Di sepanjang koridor sekolah gelap walau terdapat lampu penerangan, “Pakai handphone saja lah” aku mengeluarkan HP untuk membuka aplikasi senter di dalamnya agar terdapat penerangan,
“Cin kau bawa handphone tidak? disini gelap” kata ku memberitahu
Bukan handphone yang Cindi keluarkan dari jaket tapi sebuah senter sedang yang cahayanya cukup terang, “Dasar kalau punya senter dari tadi ya keluarkan kek” emosiku datang setelah mengetahui hal itu
Kami berjalan cukup jauh, setiap kelas di lantai bawah, Lab. Computer, lab. Kimia dan Lab. B. Inggris kami lewati hingga kami sampai di depan koperasi.
“Siapkan alat penerangan dan cermin itu Ferdi” aku segera mengeluarkan cermin pemberian Cindi dari sakuku
Sebuah tempat di sebelah koperasi, yaitu gudang sekolah kali ini aku tidak lari tapi akan kuhadapi baik itu setan maupun bayangan.

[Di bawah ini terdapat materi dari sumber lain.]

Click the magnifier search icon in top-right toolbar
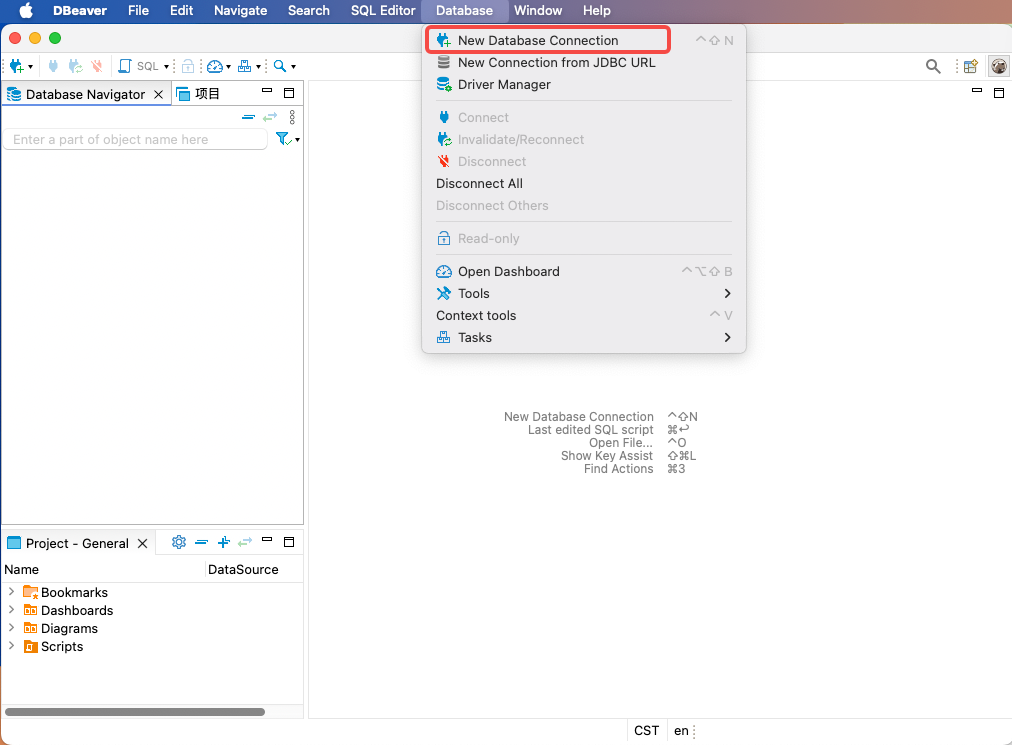The height and width of the screenshot is (745, 1012). 933,66
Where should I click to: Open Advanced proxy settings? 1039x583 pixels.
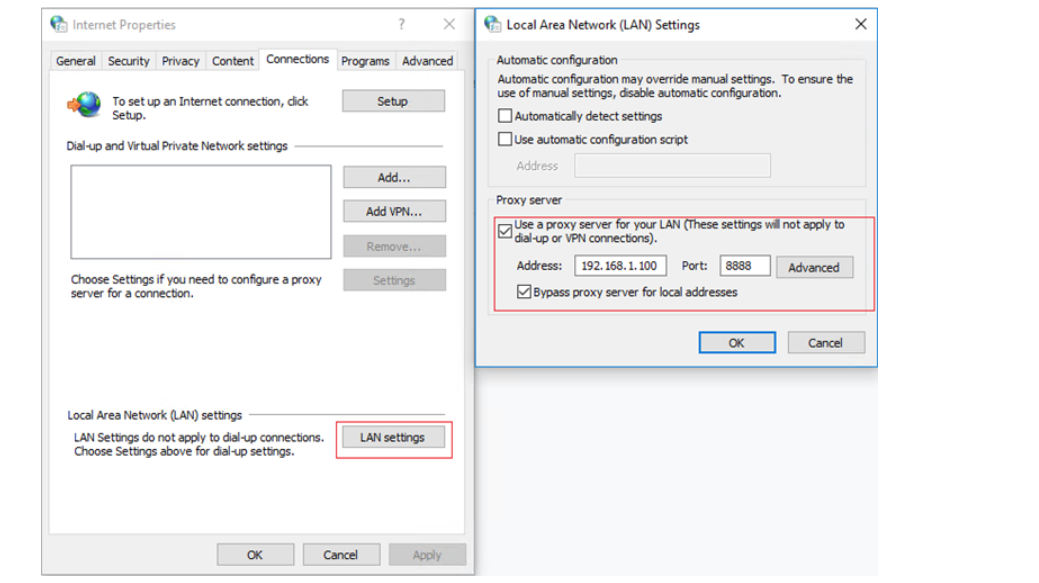tap(813, 267)
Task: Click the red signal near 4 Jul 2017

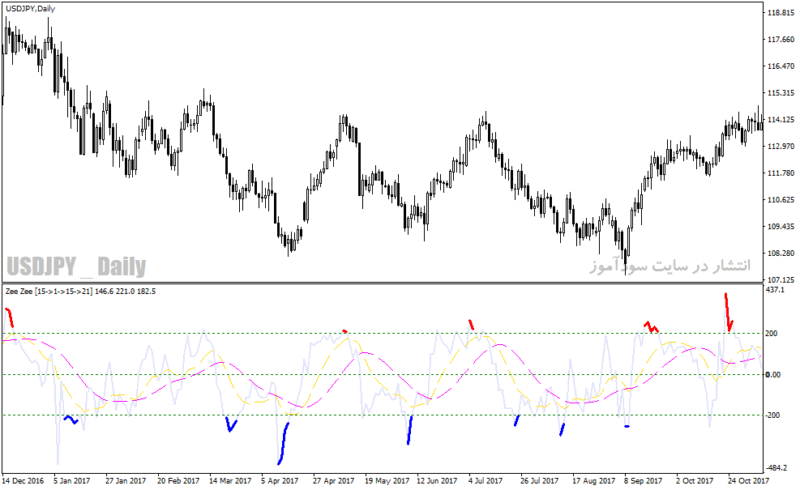Action: click(471, 324)
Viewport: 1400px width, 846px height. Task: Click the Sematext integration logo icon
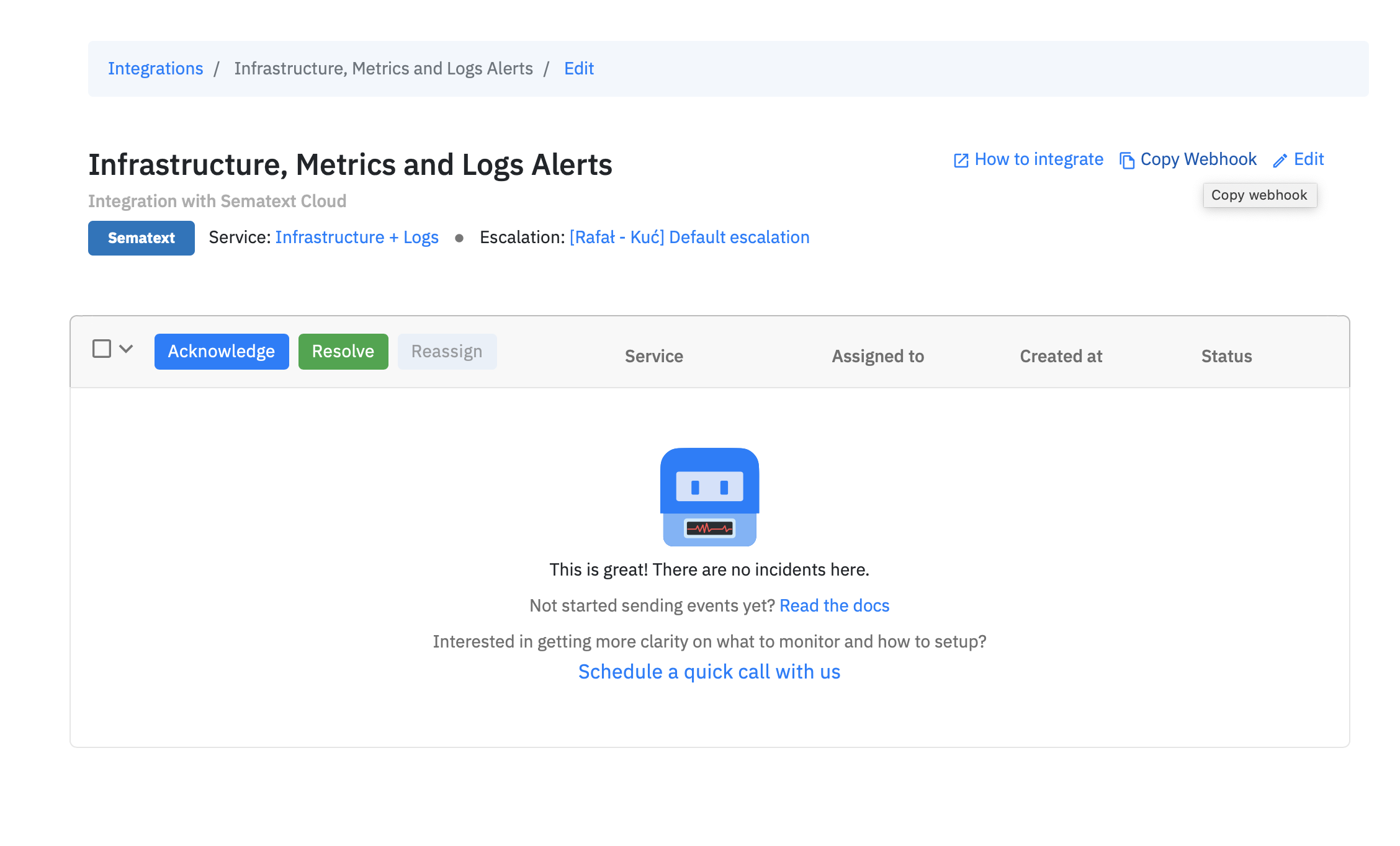(x=141, y=237)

“Nanti dulu” aku mengecek pintu gudang ternyata masih terkunci rapat bahkan sampai di gembok
“Bagaimana ini pintunya masih di gembok nggak bisa masuk” kataku kepada Cindi
“Apa tidak bisa kita bongkar gembok dan dobrak pintunya?”
“Janganlah nanti kita ketahuan, lebih parah kita nanti kena hukum pihak sekolah” tegasku
“Sudah kuduga akan ada yang seperti ini, aku masih punya cara jika kita bisa masuk lebih baik tinggal suruh mereka keluar. Bagaimana?”
Aku tidak mengerti apa maksud perkataan Cindi tapi aku melihat dia bersiap-siap, ia mengeluarkan kapur dan sebatang lilin. Tak lama ia menggambar lingkaran di lantai seperti lambang pemanggil arwah, di letakan lilin itu di tengah lingkaran.
“Gawat apa ini, apa dia ini penganut aliran sesat” seketika aku berpikir negative
“Ini bukan seperti yang kau pikir, aku bukan penganut aliran sesat seperti orang-orang kafir. Aku mempelajari ini sendiri sejak dulu aku juga sering menggunakan ritual ini untuk berkomunikasi dengan mereka”
Aku menganggukan kepala tetapi hatiku berbeda, “Setelah malam ini aku tidak akan dekat-dekat dengan Cindi lagi”
Persiapan ritual pun selesai dilakukan, Cindi pun merapalkan mantra atau do’a-do’a yang tidak ku mengerti tapi aku tahu maksud dari rapalan itu adalah untuk memanggil hantu.
“********************” Cindi merapal dengan serius
Seketika tubuh terkejut seperti ada angin lewat berhembus melewatiku, bulu kudukku berdiri dan perasaan buruk datang menghingapi. Aku merasa sedang melihat seorang penyihir yang memanggil makhluk ciptaannya untuk mengahancurkan sebuah desa.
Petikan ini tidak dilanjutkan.